Source material:
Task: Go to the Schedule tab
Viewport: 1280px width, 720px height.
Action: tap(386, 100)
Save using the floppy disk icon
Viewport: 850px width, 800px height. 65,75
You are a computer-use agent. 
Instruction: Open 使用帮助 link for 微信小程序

--

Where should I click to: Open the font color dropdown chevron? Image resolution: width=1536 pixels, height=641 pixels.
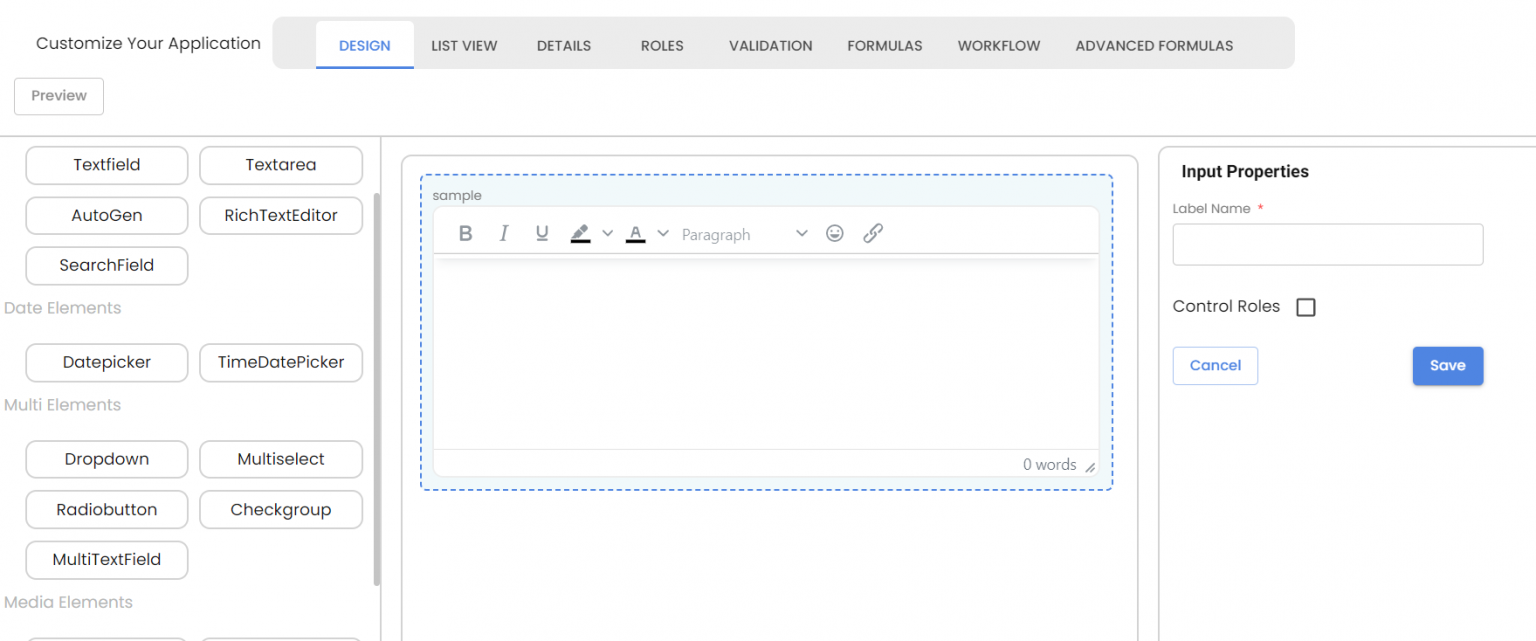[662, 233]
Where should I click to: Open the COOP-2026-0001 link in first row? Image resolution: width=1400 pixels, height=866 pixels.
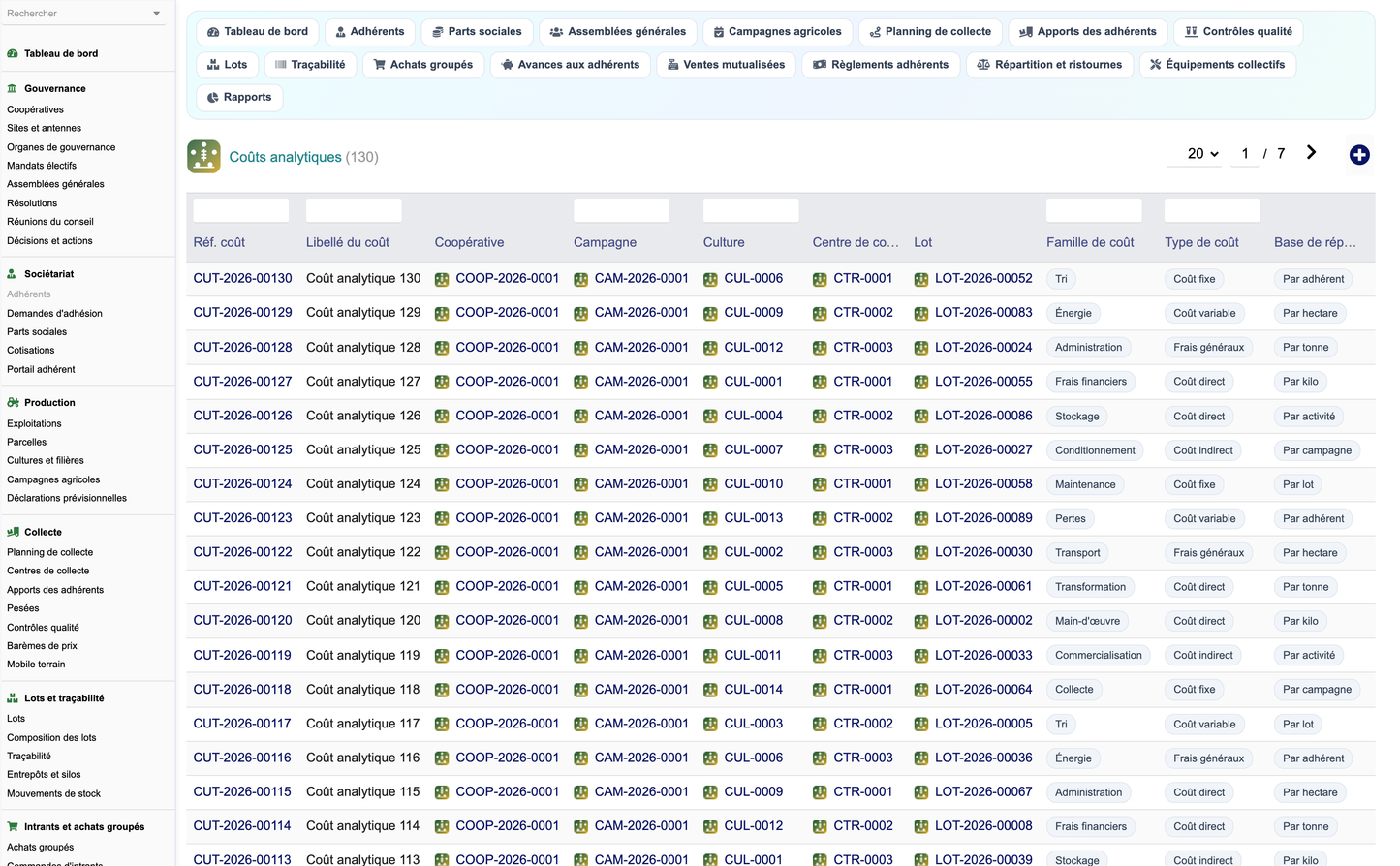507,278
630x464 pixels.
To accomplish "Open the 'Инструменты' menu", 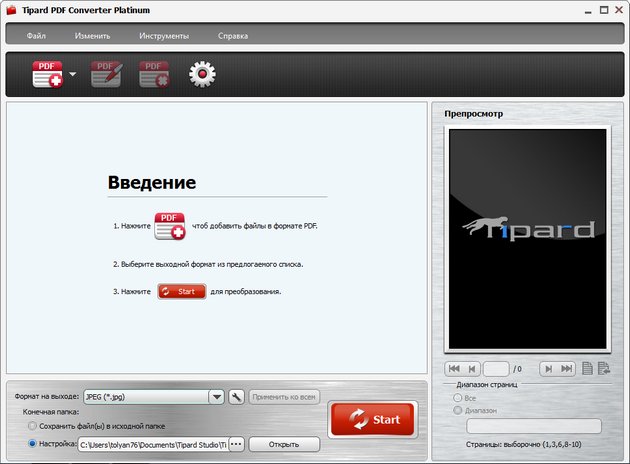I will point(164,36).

* * *

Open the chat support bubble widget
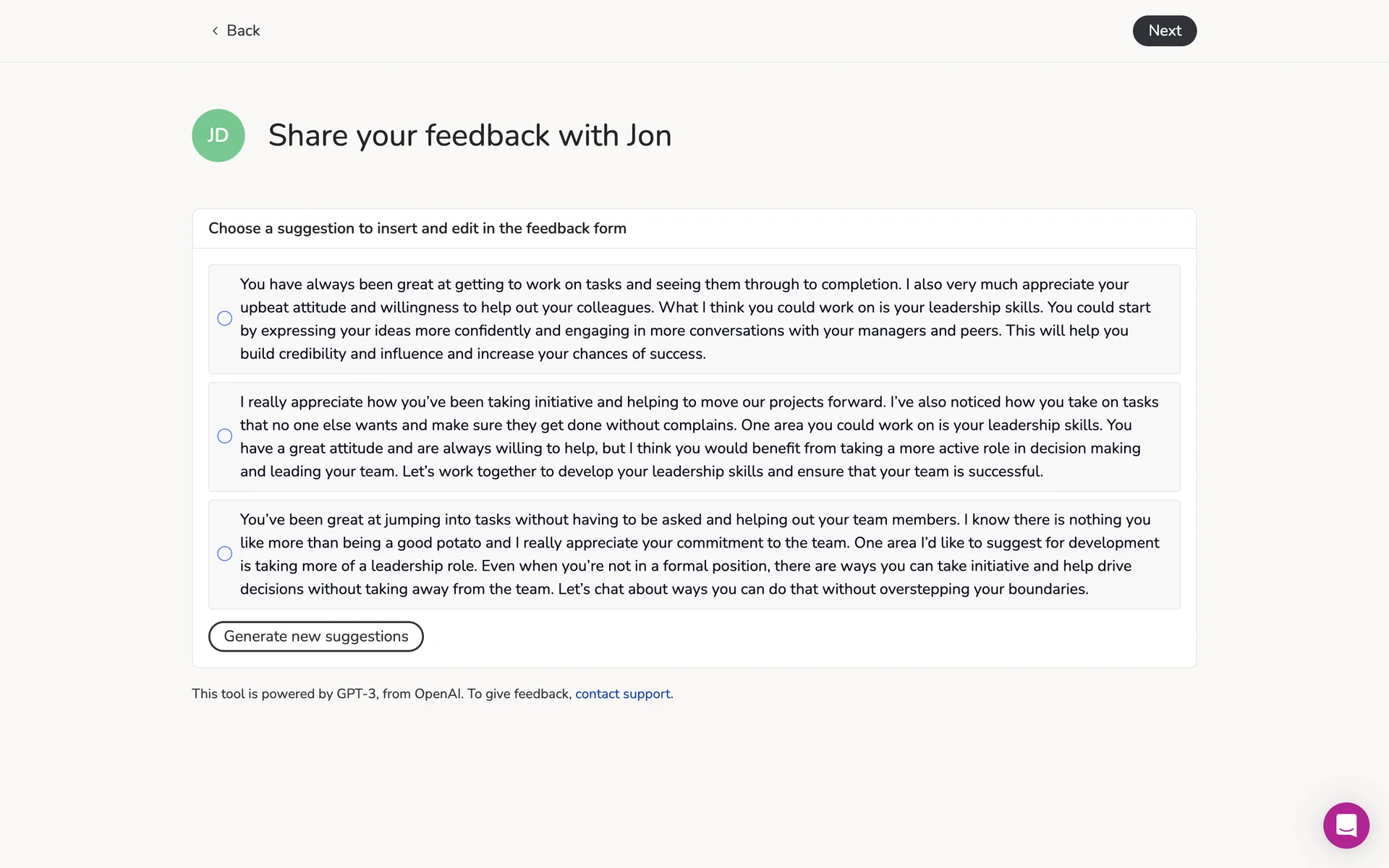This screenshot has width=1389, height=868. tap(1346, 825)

Problem details: The response should hold exactly the lines starting at the line with "You are a computer-use agent." and ending at the line with "Instruction: Open 使用帮助 link for 微信小程序", and no other line of the material above.

Your solution:
You are a computer-use agent. 
Instruction: Open 使用帮助 link for 微信小程序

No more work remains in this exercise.